La Damnation de Faust: Goethes Faust und der Niedergang Deutschlands

Terry Gilliam heißt der gute Mann, der Regie für das Werk führte und uns den Zusammenhang zwischen Faust und den Nazis näherbringen möchte. Es scheint jedenfalls vielen Menschen so wie uns zu gehen – einige sind gekommen, das Theater ist zum Premierenabend restlos gefüllt. „Wusstest du, dass Gilliam ein Mitbegründer der Komikergruppe Monty Python ist?“, fragt mich mein Kumpel Philipp. „Nein, das wusste ich nicht“, entgegnete ich, „aber ich bin gespannt, wie er die Geschichte von Faust mit der Zeit des Nationalsozialismus synchronisieren möchte.“

La Damnation de Faust: Florian Boesch (Méphistophélès), Charles Castronovo (Faust), Magdalena Kožená (Marguerite), Mitglieder des Staatsopernchors, Tänzer

La Damnation de Faust: Florian Boesch (Méphistophélès), Charles Castronovo (Faust), Magdalena Kožená (Marguerite), Mitglieder des Staatsopernchors, Tänzer

Wir sitzen da und warten gespannt auf den Beginn der Inszenierung.

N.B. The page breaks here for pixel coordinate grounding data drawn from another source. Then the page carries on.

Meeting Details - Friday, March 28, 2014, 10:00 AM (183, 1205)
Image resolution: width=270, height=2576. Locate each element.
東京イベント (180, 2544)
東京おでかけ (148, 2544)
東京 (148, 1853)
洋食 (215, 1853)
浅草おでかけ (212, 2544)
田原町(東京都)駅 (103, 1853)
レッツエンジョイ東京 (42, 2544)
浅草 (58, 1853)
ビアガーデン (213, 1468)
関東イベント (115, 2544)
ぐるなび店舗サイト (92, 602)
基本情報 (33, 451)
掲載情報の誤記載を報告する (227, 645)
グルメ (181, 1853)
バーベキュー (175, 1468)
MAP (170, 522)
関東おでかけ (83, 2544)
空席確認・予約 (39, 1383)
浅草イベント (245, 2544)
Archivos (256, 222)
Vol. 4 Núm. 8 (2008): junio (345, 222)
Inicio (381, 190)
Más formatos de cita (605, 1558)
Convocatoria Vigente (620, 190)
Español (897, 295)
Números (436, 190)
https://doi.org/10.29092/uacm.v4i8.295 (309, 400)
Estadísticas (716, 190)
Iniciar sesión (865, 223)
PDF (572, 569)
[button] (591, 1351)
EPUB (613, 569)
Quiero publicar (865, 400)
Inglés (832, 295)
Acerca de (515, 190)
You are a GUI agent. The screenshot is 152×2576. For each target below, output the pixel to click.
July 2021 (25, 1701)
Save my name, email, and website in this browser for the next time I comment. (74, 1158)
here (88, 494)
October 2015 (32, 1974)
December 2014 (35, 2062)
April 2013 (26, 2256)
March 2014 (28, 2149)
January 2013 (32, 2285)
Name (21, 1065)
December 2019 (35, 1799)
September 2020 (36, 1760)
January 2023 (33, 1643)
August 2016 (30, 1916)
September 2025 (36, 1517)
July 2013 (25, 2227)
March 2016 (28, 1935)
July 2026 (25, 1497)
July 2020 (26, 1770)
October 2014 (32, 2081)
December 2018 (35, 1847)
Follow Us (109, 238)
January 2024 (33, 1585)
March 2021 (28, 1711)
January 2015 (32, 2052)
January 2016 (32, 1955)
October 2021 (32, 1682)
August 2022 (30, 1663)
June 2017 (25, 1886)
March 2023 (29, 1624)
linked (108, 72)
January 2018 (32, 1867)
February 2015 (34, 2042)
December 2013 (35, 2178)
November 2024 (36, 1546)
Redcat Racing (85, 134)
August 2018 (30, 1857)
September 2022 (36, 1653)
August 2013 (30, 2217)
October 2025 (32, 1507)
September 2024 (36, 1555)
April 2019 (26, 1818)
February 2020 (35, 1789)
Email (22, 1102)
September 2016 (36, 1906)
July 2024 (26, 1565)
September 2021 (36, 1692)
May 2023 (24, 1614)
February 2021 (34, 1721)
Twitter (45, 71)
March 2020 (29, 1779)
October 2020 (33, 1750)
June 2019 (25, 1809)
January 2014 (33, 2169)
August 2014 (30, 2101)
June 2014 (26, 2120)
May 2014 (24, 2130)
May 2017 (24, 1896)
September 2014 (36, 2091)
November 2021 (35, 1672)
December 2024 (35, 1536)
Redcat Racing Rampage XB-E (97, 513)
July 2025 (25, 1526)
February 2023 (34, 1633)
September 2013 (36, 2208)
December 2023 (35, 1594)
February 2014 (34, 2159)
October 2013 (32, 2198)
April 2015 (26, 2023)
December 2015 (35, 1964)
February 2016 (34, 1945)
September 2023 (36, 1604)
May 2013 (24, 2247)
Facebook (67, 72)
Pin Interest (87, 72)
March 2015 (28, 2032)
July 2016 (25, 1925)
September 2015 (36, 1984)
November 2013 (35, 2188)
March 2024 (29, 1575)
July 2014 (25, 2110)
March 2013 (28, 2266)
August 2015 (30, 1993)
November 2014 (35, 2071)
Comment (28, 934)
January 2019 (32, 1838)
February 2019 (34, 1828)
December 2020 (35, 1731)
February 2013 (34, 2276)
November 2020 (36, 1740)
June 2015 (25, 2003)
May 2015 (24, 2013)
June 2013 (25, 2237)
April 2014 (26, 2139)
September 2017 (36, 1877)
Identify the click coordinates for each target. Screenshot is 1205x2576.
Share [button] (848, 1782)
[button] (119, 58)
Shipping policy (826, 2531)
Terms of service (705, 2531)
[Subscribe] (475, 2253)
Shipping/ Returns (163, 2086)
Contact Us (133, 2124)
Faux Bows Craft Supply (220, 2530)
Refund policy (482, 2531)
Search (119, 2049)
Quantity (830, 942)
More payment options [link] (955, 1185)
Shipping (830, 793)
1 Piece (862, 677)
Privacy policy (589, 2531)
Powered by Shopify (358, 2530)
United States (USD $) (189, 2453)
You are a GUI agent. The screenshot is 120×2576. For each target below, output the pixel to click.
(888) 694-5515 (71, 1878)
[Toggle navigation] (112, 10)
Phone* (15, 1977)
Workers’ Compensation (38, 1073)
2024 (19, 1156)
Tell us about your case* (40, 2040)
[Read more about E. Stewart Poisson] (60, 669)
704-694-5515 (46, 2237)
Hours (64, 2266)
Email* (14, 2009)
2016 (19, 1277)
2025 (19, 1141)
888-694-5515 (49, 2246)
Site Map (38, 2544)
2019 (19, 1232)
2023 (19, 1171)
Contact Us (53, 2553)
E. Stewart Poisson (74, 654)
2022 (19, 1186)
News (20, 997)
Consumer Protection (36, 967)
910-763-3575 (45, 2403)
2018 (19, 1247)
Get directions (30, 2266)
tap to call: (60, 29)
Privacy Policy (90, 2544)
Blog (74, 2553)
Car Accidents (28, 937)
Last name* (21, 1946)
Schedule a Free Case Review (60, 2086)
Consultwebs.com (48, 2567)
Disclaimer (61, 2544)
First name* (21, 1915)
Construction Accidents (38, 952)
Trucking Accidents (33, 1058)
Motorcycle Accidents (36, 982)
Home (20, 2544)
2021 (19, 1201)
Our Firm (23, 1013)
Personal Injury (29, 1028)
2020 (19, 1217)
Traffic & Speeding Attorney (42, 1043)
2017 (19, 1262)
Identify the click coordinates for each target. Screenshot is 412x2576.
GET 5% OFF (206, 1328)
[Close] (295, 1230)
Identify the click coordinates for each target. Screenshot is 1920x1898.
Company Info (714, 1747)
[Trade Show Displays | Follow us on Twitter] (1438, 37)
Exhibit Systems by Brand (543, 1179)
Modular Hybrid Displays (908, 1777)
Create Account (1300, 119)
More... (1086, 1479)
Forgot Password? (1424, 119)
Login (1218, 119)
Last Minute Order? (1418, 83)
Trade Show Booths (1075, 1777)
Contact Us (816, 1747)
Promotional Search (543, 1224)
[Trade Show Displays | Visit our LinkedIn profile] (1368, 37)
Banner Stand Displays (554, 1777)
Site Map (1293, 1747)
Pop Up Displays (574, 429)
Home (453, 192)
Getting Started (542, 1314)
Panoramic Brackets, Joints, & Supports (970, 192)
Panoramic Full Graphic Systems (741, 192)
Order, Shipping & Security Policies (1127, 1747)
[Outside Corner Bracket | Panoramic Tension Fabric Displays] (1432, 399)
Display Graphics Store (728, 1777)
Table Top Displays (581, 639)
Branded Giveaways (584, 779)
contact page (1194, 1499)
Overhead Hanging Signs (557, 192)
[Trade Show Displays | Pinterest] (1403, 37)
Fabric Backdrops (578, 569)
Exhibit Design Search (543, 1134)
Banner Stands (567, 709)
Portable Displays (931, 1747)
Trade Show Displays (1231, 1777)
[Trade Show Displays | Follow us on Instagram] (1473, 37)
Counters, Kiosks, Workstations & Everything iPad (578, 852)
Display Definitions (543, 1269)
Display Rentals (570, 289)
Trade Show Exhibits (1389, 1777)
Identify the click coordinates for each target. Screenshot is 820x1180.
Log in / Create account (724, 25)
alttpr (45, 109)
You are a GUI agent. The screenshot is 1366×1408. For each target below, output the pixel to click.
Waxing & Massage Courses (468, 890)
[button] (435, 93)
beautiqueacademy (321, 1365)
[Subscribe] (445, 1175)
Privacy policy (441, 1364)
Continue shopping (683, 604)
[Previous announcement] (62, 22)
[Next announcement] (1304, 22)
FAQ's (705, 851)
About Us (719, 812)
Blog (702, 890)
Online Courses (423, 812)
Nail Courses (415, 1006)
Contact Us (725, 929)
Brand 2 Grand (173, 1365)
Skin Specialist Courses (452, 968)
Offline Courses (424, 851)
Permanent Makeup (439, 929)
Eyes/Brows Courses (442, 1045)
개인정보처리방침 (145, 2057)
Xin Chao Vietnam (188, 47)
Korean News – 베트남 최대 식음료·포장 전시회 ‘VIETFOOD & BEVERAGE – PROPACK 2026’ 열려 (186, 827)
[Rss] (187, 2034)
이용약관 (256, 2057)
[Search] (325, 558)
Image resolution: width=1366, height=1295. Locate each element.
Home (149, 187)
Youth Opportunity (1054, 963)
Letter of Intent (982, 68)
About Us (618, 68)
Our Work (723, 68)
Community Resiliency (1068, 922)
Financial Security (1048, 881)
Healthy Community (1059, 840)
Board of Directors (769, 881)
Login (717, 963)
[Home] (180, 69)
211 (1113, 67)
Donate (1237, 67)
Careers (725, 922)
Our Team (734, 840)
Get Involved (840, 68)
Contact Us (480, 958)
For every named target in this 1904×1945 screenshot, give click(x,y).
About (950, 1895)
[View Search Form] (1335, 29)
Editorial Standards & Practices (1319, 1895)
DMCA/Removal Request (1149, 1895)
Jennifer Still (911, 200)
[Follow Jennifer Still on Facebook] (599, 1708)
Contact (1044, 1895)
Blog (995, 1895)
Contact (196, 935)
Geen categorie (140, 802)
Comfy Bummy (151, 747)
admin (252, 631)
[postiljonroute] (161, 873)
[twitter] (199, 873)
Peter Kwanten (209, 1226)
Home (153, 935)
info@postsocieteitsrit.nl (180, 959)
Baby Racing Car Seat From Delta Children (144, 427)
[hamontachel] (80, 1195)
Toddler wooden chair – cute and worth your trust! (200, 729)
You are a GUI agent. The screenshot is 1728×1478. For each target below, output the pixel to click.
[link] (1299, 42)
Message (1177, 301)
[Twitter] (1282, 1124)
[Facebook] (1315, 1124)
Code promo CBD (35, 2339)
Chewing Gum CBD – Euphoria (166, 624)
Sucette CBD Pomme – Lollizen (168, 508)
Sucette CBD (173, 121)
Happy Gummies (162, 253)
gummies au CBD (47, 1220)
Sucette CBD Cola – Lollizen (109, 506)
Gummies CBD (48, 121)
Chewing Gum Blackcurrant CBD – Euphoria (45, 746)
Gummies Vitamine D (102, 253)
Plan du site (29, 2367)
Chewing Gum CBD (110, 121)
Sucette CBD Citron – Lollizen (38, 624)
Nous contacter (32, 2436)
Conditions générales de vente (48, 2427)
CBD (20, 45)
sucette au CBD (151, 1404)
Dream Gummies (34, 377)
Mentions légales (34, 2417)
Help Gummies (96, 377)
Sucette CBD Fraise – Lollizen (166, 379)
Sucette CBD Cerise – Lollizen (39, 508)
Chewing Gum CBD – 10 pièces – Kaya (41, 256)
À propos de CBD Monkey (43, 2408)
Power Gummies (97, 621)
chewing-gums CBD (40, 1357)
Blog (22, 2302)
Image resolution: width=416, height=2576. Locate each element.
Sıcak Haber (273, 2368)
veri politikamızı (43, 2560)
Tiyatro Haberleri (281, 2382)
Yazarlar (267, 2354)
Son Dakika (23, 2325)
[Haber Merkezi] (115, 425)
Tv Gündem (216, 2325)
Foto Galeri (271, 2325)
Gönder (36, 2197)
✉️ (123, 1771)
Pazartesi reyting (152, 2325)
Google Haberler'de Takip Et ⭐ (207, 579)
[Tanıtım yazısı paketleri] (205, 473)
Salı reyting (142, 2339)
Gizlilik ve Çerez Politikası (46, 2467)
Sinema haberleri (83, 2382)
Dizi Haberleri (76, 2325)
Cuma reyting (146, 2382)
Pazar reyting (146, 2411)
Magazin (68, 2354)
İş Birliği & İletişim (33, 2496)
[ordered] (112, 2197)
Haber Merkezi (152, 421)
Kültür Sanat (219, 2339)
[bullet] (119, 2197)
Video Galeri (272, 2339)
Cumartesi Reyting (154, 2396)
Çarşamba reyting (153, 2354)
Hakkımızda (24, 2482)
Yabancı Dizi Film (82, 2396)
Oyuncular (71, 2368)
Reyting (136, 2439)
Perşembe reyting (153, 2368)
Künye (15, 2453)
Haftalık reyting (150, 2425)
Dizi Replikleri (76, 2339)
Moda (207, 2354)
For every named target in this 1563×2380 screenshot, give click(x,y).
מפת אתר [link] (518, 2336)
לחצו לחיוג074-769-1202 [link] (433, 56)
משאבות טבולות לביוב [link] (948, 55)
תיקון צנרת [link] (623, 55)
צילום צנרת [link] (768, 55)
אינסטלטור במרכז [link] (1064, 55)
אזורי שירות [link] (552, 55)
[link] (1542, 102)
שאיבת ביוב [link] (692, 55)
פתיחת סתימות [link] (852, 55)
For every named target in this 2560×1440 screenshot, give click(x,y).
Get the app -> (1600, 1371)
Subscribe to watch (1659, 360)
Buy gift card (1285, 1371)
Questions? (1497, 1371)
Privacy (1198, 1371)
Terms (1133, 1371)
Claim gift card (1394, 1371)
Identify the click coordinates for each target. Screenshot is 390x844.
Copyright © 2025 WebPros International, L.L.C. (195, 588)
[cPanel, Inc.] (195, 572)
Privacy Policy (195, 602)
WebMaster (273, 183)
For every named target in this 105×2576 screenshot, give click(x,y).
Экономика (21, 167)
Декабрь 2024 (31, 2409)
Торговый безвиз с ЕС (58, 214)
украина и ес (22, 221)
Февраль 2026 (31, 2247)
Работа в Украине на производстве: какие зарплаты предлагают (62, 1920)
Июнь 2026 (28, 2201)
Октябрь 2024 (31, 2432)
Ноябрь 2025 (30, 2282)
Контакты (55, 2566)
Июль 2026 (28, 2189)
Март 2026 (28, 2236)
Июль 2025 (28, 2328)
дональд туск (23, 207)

Als es plötzlich knallt und blitzt, erschreckte ich mich, auch wenn ich mit einem plötzlichen Einstieg gerechnet habe. Siehe da! Mephisto betritt die Bühne. Doch der Teufel in Persona tritt anders auf, als man es gewohnt ist: mit brauner Uniform, Swastika-Symbolen und Hitler-Gruß soll angedeutet werden, dass ganz Deutschland dem Untergang geweiht ist.

Auch ansonsten ist hier nichts so, wie der geneigte Zuschauer es vielleicht von Faust gewöhnt ist: Charles Castronuovo tritt als Tenor auf und verkörpert den Faust mit einer karottenfarbenen Punkfrisur. Sehr gewöhnungsbedürftig ist auch die kurze Liaison mit der deutschen Kunstgeschichte, genauer gesagt mit der Epoche der Romantik, deren bekannter Vertreter Caspar David Friedrich in einer Szene über einen Felsvorsprung auf die Weiten des Nebelmeeres schaut. „So habe ich mir Caspar David Friedrich wahrlich nicht vorgestellt“, merkt Philipp an.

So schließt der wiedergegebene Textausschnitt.